Nasce uma heroína: Nola Darling, a mulher negra e a reinvenção do amor

O cinema têm nos bombardeado com estereótipos responsáveis pela construção deturpada sobre o que é ser uma mulher negra. A partir de uma estética da miséria e violência, fomos encarceradas em papeis por vezes caricatos, outras simplórios, num lugar de não existência. Sempre sofrida, passiva e não importante, a mulher negra foi reduzida ao mínimo no que tange a representatividade e, ainda hoje, poucos cineastas ousaram colocar a mulher negra no seu devido lugar, o de protagonista. Um dos poucos e primeiros que o fizeram foi Spike Lee: Nola Darling é a protagonista de Ela quer tudo (1986), primeiro longa-metragem do diretor que cria uma heroína que rompe com as características encontradas na maioria das mocinhas de Hollywood: ela é uma mulher negra, e além disso, não está em sofrimento constante, sua história não começa nem é atravessada por uma exploração imagética da degradação humana; ela é uma mulher autônoma e complexa, bem sucedida profissionalmente, agente ativa dos seus quereres e não uma mera observadora objetificada. Nasce aí uma nova heroína.

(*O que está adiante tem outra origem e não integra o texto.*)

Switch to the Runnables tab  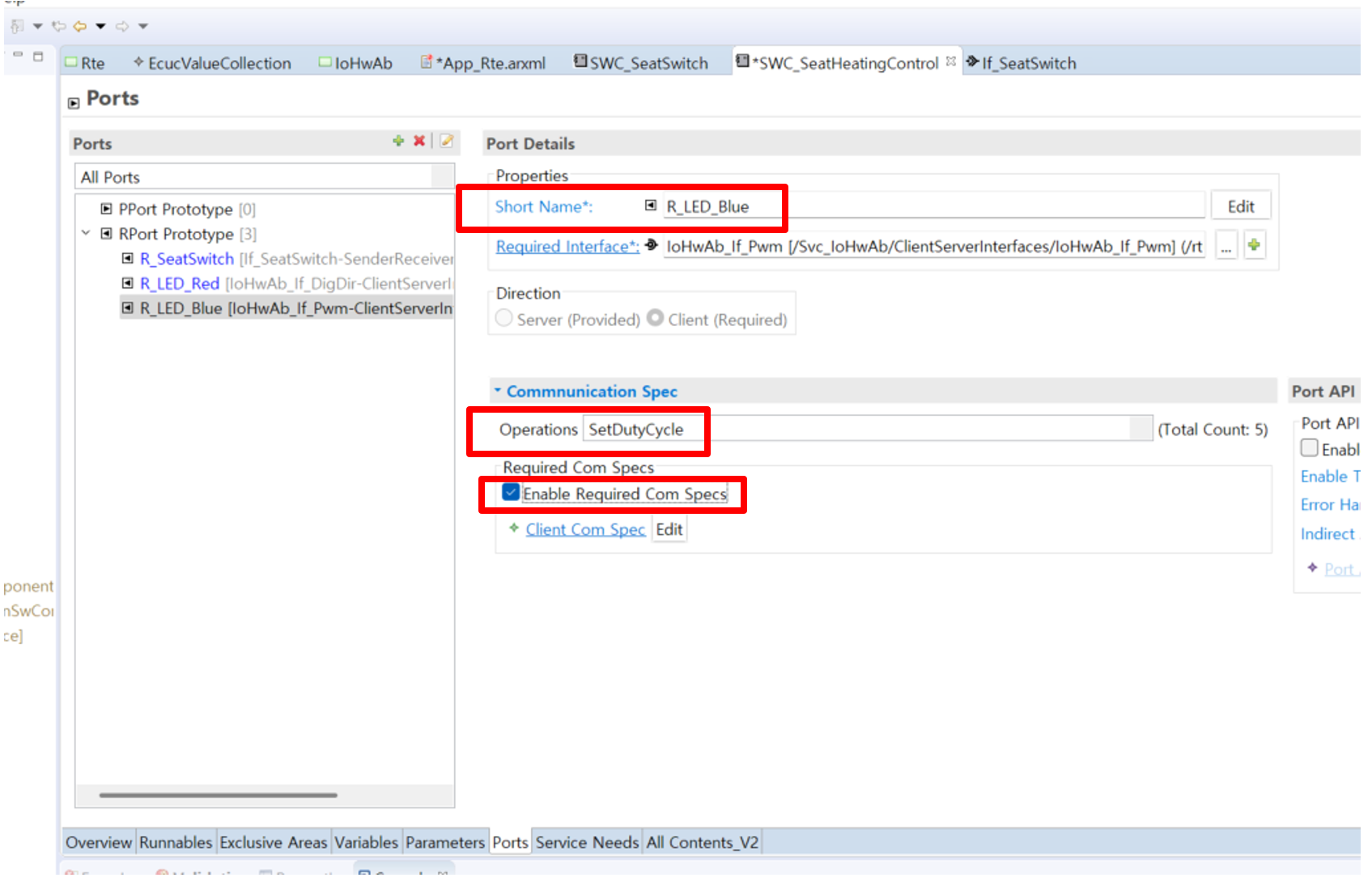175,842
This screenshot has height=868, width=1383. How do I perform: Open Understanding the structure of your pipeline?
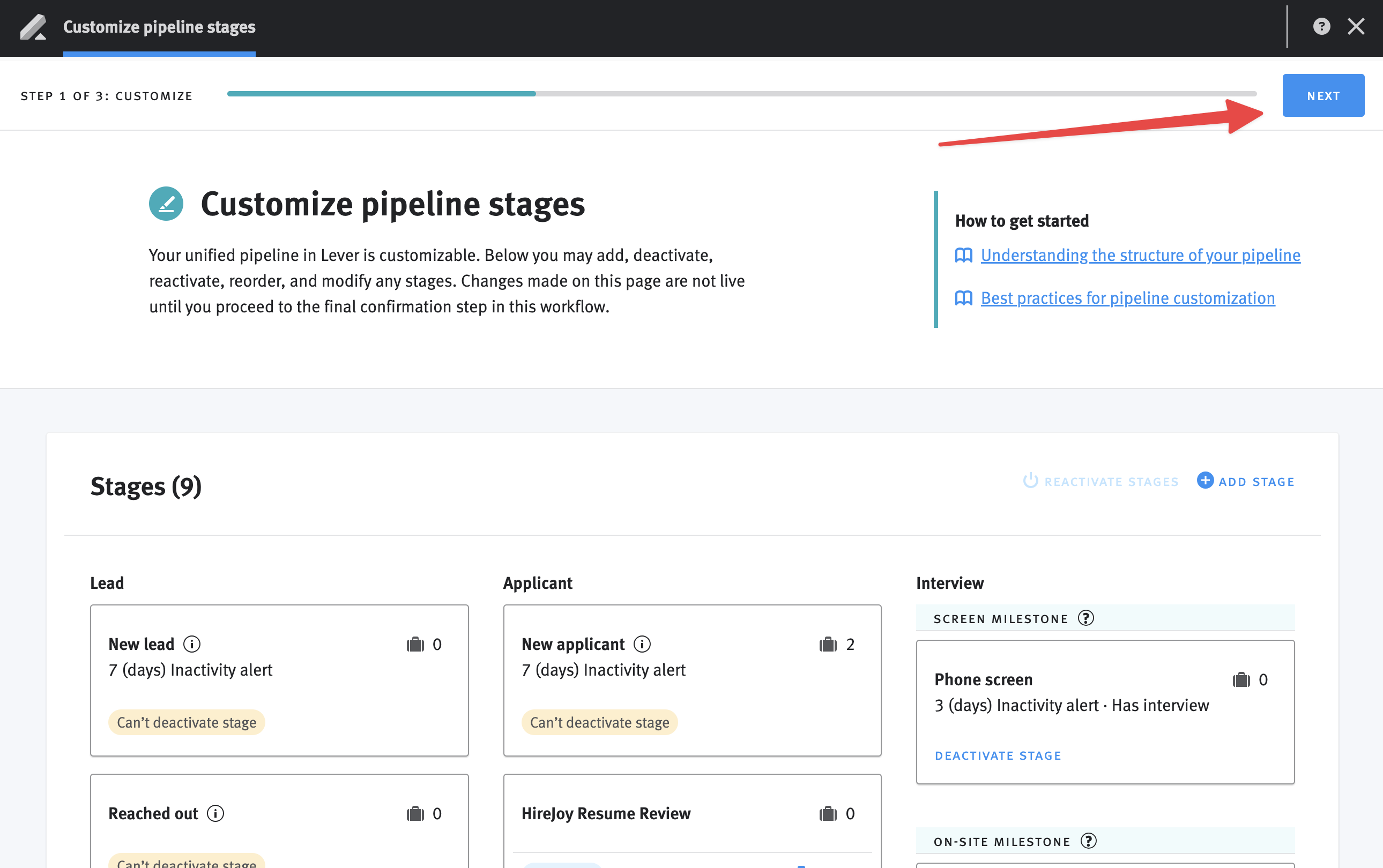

As características e conflitos dessa protagonista nos dizem algumas coisas sobre a mulher negra contemporânea. Ela é, como descreve Bell Hooks em Vivendo de amor (1994), uma “mulher negra forte”, e isso é mais complexo do que pode parecer. Segundo a autora, desde a escravidão, os negros se forçaram a não sentir como forma de (r)existir. A exposição constante das violências e abusos dos nossos nos fizeram reprimir as emoções como forma de sobrevivência. Nola Darling é uma mulher perfeitamente capaz de reprimir emoções e garantir sua autonomia, tanto material quanto afetiva. O filme narra uma tentativa de poliamor entre a protagonista e três homens e, como a maioria das mulheres negras que escolhem a não monogamia como forma de vida, experimenta o contraste de ser objeto de uma imensa admiração – seus companheiros têm quase que uma inveja de sua liberdade – ao passo que lida com constantes agressões verbais, sendo rechaçada por eles pelo mesmo motivo.

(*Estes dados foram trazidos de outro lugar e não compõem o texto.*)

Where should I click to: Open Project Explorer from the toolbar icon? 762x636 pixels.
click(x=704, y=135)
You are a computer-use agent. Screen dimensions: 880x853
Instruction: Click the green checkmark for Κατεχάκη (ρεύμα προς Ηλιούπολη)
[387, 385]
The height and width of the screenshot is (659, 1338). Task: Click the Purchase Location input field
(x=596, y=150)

Ficamos então, nós, mulheres negras não monogâmicas, com um problema não solucionado: “uma vez que me é negado o amor romântico – baseado nos valores cristãos e capitalistas, conquistar esse ideal não seria um ato de transgressão? Ou persegui-lo não seria fazer a manutenção de um sistema que não nos favorece? Como, afinal, podemos ser autônomas nas relações afetivo-sexuais sem cair na falácia da liberdade de uma forma que nos tornemos mais facilmente descartáveis?” O corpo de Nola é erotizado ao ponto de nenhum personagem com quem ela se relacione em algum nível não esteja fazendo alguma investida sexual, é como se, apesar de ter construído para si uma rede de cuidado, ninguém é realmente digno de sua confiança e não há um lugar seguro. Ao mesmo tempo que parece brutalmente segura de si, por vezes não sabemos se ela manipula os parceiros ou por eles é manipulada. A questão da solidão da mulher negra, sabemos, não se trata de quantos parceiros (ou parceiros em potencial) nos cercam mas no papel que exercemos e ao que nos sujeitamos nas relações que construímos. Nola Darling ocupa lugares no mínimo contraditórios no imaginário e na vida dos três companheiros.

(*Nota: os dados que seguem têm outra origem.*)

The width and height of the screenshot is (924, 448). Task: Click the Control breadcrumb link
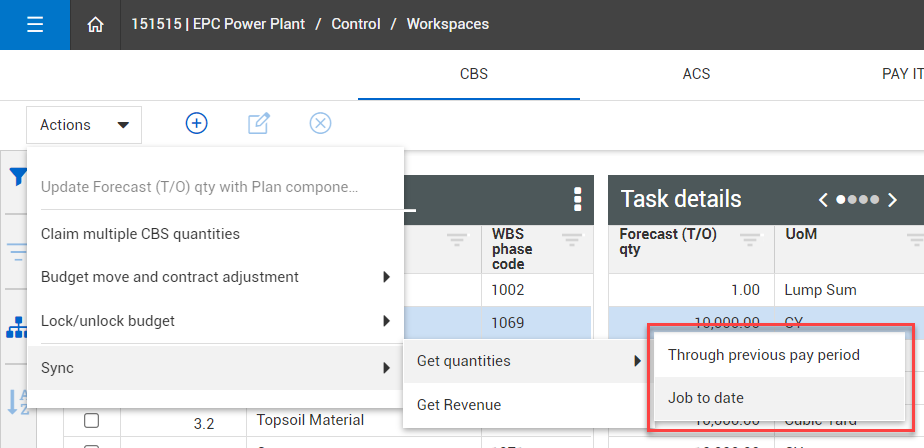tap(356, 24)
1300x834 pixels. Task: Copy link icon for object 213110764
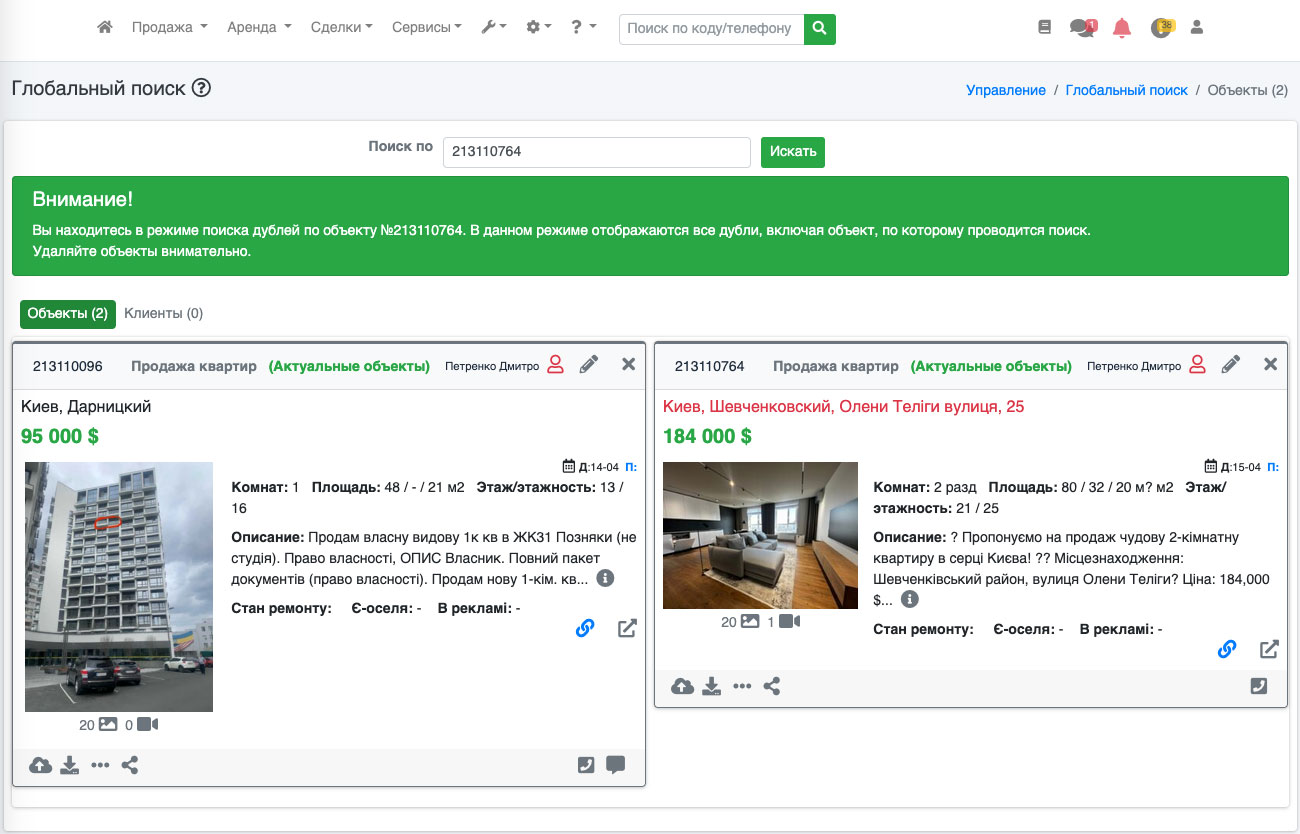click(x=1227, y=649)
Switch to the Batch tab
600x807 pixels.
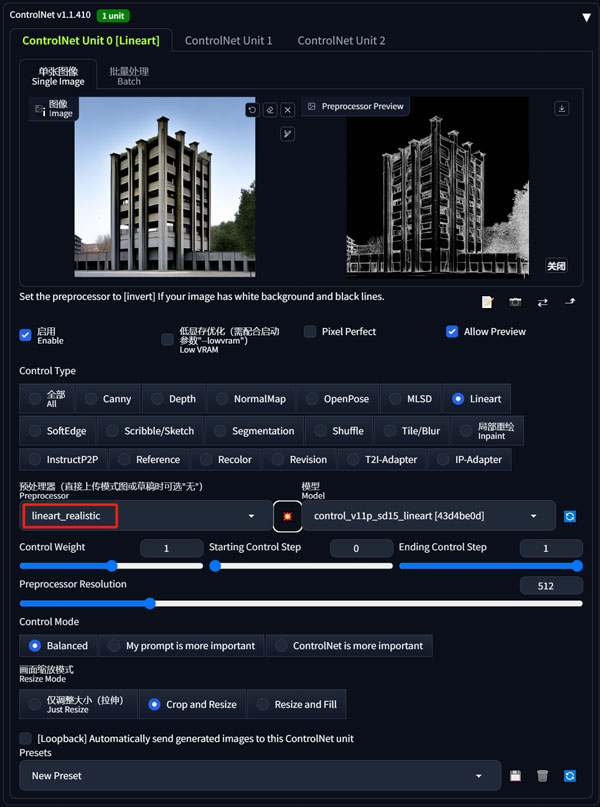click(x=129, y=76)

O medo dos estereótipos e categorizações persegue a heroína, pois, numa sociedade racista, uma pessoa negra nunca deve ser o que se espera, e quando falamos de afeto fugir das normas monogâmicas da branquitude me parece ser a única solução. Nossa heroína, como bem sabem as mulheres negras, luta para preservar uma essência ancestral que há muito tentam usurpar. A vulnerabilidade de Nola é punida com sofrimento, como se a mensagem para as mulheres negras fosse que se fechar e endurecer é o único caminho para a sobrevivência. No único momento em que se declara e decide lutar pelo homem que acredita ser merecedor de seu mais íntimo, ele a estupra, frustrando o que seria um desfecho romântico clichê, padrão ou branco. No fim, a heroína escolhe por si mesma, por uma nova proposta de sobrevivência para as mulheres negras, a do amor interior, pois, devemos partir da ideia de amor que nos foi negada para construir novas formas de reinventá-lo.